Tamamen değişen kadrosunu bir takım hüviyetine getirmek çok zor olsa da bu işi Türkiye’de başaracak tek hocanın da Ziya Doğan olduğunu ifade etmek isterim. Oyunculara az cesaret, bize de bol sabır düşüyor. Kim bilir son üç sezondur zirvede giderken ulaşılamayan hedefe belki böyle ağır aksak ulaşabiliriz.
Taraftar haliyle ve haklı olarak son üç sezondur atlattığı travmalardan olsa gerek takımına desteğini kesmiş durumda. Birkaç taraftar grubu da olmazsa bu güzide takımın sahibi olmayacak. Burada iyi zamanda takımın yanında olmak her kişinin, kötü zamanda bu takıma sahip çıkmak er kişinin hasleti olsa gerek.
Evet, bana göre Türkiye’nin yetenek ve karakter bakımından en sağlam hocası olan hemşerimiz Ziya Doğan’ın her zaman yanında olmalıyız. Tamamen değişen, yeniden yapılanmaya çalışılan, genç bir kadro var elinde. Avrupa’dan ve Türkiye’nin dört bir tarafından gelen bu yetenekli ama tecrübesiz oyuncularla zirveye çıkacağız inşallah.
Şehre geldiğinden beri her zaman desteğini, inancını ve samimiyetini gördüğümüz ve son derece mutlu olduğumuz Sayın Valimiz Okay Memiş’in dışında şehrin yönetiminde yer alanlar, il müdürleri, STK temsilcileri ve diğer paydaşları maalesef bu sezon tribünlerde göremiyoruz.
Herkesin yüzünde ki mutsuzluk ve umutsuzluk inanın hocamızı ve oyuncularımızı menfi anlamda etkiliyor ve şehrin inancını tamamen yerle yeksan ediyor bilesiniz.
Peki, nedir hal çaresi?
Yedisinden yetmişine düştüğümüz yerden yeniden ayağa kalkacağız.

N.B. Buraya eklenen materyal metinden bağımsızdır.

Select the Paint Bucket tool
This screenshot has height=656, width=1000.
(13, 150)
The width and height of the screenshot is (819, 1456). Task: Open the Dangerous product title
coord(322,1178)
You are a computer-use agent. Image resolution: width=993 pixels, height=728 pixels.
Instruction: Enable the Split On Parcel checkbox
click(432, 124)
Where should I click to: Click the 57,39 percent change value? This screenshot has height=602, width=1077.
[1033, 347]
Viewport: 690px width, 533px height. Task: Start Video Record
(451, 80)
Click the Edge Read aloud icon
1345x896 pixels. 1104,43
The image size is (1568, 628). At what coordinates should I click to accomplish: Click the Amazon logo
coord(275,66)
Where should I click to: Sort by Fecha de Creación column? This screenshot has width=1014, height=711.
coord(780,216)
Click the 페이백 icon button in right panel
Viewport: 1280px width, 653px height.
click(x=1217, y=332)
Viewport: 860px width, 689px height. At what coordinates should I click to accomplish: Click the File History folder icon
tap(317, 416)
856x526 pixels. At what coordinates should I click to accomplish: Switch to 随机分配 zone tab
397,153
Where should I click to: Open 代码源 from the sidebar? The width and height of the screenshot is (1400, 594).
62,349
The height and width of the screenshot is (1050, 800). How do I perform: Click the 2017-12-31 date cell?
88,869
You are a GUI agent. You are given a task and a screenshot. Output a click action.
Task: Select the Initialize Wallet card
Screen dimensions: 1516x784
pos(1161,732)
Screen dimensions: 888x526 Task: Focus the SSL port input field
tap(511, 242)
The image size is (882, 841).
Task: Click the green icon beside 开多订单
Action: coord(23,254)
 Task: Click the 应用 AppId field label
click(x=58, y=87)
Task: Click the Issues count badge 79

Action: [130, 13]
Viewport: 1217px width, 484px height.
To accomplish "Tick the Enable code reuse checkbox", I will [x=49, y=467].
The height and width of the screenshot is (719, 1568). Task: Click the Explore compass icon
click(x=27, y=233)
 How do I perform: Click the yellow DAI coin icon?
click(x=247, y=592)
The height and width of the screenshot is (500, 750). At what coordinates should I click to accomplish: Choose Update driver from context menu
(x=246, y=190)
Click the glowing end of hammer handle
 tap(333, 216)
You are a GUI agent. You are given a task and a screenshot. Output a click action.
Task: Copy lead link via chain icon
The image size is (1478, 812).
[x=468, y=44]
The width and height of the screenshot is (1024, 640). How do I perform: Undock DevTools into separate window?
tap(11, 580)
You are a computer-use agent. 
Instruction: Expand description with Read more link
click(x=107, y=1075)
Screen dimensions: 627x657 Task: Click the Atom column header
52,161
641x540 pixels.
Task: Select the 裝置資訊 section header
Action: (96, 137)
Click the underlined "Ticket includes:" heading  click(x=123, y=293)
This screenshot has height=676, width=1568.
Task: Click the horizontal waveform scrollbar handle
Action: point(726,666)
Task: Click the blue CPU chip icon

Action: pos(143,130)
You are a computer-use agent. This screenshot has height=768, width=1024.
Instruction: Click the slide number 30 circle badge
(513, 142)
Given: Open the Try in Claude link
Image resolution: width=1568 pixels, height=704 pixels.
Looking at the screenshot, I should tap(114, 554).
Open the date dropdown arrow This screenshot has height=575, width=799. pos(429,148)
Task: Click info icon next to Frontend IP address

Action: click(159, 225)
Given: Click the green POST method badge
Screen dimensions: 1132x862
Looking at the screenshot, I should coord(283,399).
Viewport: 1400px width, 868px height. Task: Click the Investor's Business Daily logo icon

Üstümüzdeki kasavet hırkasını fırlatarak yeniden ümitleneceğiz. Sadece inanacağız ve kendimizi yeniden keşfedeceğiz. İzlediğim ve gördüğüm kadarıyla bu ligde yenemeyeceğimiz hiçbir takım yok. Tek eksiğimiz yuvasından tavuk kümesine düşen kartal yavrusu misali zamanla kartal olduğumuzu unutmamız. Aynaya bakma cesaretimizin olmayışı inanın prangamız.
Şöyle bir silkinebilsek, kendimize gelebilsek, tavuk değil kartal olduğumuzu anlayabilsek ve birbirimize inandırabilsek üstesinden gelemeyeceğimiz hiçbir zorluk olmadığını göreceğiz.
Bu da başka hikaye bilmiyor
Varsa başka hikayen sen yaz dostum. Ben okurum hemde seve seve.